ModelData

class aws_cdk.aws_sagemaker_alpha.ModelData

Bases: object

(experimental) Model data represents the source of model artifacts, which will ultimately be loaded from an S3 location.

Stability:

experimental

ExampleMetadata:

infused

Example:

import aws_cdk.aws_sagemaker_alpha as sagemaker
import path as path


image = sagemaker.ContainerImage.from_asset(path.join("path", "to", "Dockerfile", "directory"))
model_data = sagemaker.ModelData.from_asset(path.join("path", "to", "artifact", "file.tar.gz"))

model = sagemaker.Model(self, "PrimaryContainerModel",
    containers=[sagemaker.ContainerDefinition(
        image=image,
        model_data=model_data
    )
    ]
)
Stability:

experimental

Methods

abstract bind(scope, model)

(experimental) This method is invoked by the SageMaker Model construct when it needs to resolve the model data to a URI.

Parameters:
  • scope (Construct) – The scope within which the model data is resolved.

  • model (IModel) – The Model construct performing the URI resolution.

Stability:

experimental

Return type:

ModelDataConfig

Static Methods

classmethod from_asset(path, *, deploy_time=None, readers=None, asset_hash=None, asset_hash_type=None, bundling=None, exclude=None, follow_symlinks=None, ignore_mode=None)

(experimental) Constructs model data that will be uploaded to S3 as part of the CDK app deployment.

Parameters:
  • path (str) – The local path to a model artifact file as a gzipped tar file.

  • deploy_time (Optional[bool]) – Whether or not the asset needs to exist beyond deployment time; i.e. are copied over to a different location and not needed afterwards. Setting this property to true has an impact on the lifecycle of the asset, because we will assume that it is safe to delete after the CloudFormation deployment succeeds. For example, Lambda Function assets are copied over to Lambda during deployment. Therefore, it is not necessary to store the asset in S3, so we consider those deployTime assets. Default: false

  • readers (Optional[Sequence[IGrantable]]) – A list of principals that should be able to read this asset from S3. You can use asset.grantRead(principal) to grant read permissions later. Default: - No principals that can read file asset.
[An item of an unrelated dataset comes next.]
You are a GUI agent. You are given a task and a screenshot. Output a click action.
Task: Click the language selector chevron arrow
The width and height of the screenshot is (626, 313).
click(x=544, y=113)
  • asset_hash (Optional[str]) – Specify a custom hash for this asset. If assetHashType is set it must be set to AssetHashType.CUSTOM. For consistency, this custom hash will be SHA256 hashed and encoded as hex. The resulting hash will be the asset hash. NOTE: the hash is used in order to identify a specific revision of the asset, and used for optimizing and caching deployment activities related to this asset such as packaging, uploading to Amazon S3, etc. If you chose to customize the hash, you will need to make sure it is updated every time the asset changes, or otherwise it is possible that some deployments will not be invalidated. Default: - based on assetHashType

  • asset_hash_type (Optional[AssetHashType]) – Specifies the type of hash to calculate for this asset. If assetHash is configured, this option must be undefined or AssetHashType.CUSTOM. Default: - the default is AssetHashType.SOURCE, but if assetHash is explicitly specified this value defaults to AssetHashType.CUSTOM.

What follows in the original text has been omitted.